### Work instructions:
Copy out all of the material below, putting "Screen size" wherever "Screen dimensions" appears and leaving everything else unchanged.

### Provided records:
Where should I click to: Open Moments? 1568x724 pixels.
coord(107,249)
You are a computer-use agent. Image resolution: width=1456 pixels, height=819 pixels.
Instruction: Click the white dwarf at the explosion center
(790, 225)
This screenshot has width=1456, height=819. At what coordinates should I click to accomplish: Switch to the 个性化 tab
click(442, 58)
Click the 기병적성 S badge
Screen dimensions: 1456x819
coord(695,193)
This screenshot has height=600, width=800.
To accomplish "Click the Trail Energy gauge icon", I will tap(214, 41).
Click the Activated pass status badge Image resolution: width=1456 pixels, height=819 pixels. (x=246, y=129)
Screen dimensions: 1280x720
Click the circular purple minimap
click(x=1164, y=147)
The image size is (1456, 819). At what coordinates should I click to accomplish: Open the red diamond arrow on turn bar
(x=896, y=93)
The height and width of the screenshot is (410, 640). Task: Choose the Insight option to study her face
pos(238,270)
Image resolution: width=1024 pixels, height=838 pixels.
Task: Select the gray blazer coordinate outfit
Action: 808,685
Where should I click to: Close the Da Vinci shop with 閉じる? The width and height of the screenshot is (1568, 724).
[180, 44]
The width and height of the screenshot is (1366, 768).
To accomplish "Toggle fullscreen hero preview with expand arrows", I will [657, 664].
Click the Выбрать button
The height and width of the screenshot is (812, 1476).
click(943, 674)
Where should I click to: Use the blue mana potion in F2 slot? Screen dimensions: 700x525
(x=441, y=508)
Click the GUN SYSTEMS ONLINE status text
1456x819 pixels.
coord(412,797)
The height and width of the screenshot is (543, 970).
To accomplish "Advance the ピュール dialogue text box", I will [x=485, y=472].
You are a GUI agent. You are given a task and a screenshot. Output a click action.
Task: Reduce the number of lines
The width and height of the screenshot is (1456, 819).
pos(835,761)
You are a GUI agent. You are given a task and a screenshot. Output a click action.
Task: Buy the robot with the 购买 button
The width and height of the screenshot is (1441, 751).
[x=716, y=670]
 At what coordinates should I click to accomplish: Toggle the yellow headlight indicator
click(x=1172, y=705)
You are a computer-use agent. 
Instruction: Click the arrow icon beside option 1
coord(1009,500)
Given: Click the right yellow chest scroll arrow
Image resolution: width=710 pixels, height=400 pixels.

### The answer:
Where should I click to: Open Moments? 1568x724 pixels.
coord(107,249)
You are a computer-use agent. Image resolution: width=1456 pixels, height=819 pixels.
Instruction: Click the white dwarf at the explosion center
(790, 225)
This screenshot has width=1456, height=819. At what coordinates should I click to accomplish: Switch to the 个性化 tab
click(442, 58)
Click the 기병적성 S badge
Screen size: 1456x819
coord(695,193)
This screenshot has height=600, width=800.
To accomplish "Click the Trail Energy gauge icon", I will tap(214, 41).
Click the Activated pass status badge Image resolution: width=1456 pixels, height=819 pixels. (x=246, y=129)
Screen size: 1280x720
Click the circular purple minimap
click(x=1164, y=147)
The image size is (1456, 819). At what coordinates should I click to accomplish: Open the red diamond arrow on turn bar
(x=896, y=93)
The height and width of the screenshot is (410, 640). Task: Choose the Insight option to study her face
pos(238,270)
Image resolution: width=1024 pixels, height=838 pixels.
Task: Select the gray blazer coordinate outfit
Action: 808,685
Where should I click to: Close the Da Vinci shop with 閉じる? The width and height of the screenshot is (1568, 724).
[180, 44]
The width and height of the screenshot is (1366, 768).
To accomplish "Toggle fullscreen hero preview with expand arrows", I will [657, 664].
Click the Выбрать button
The height and width of the screenshot is (812, 1476).
click(943, 674)
Where should I click to: Use the blue mana potion in F2 slot? Screen size: 700x525
(x=441, y=508)
Click the GUN SYSTEMS ONLINE status text
1456x819 pixels.
coord(412,797)
The height and width of the screenshot is (543, 970).
To accomplish "Advance the ピュール dialogue text box", I will [x=485, y=472].
You are a GUI agent. You are given a task and a screenshot. Output a click action.
Task: Reduce the number of lines
The width and height of the screenshot is (1456, 819).
pos(835,761)
You are a GUI agent. You are given a task and a screenshot. Output a click action.
Task: Buy the robot with the 购买 button
The width and height of the screenshot is (1441, 751).
[x=716, y=670]
 At what coordinates should I click to accomplish: Toggle the yellow headlight indicator
click(x=1172, y=705)
You are a computer-use agent. 
Instruction: Click the arrow icon beside option 1
coord(1009,500)
Given: Click the right yellow chest scroll arrow
Image resolution: width=710 pixels, height=400 pixels.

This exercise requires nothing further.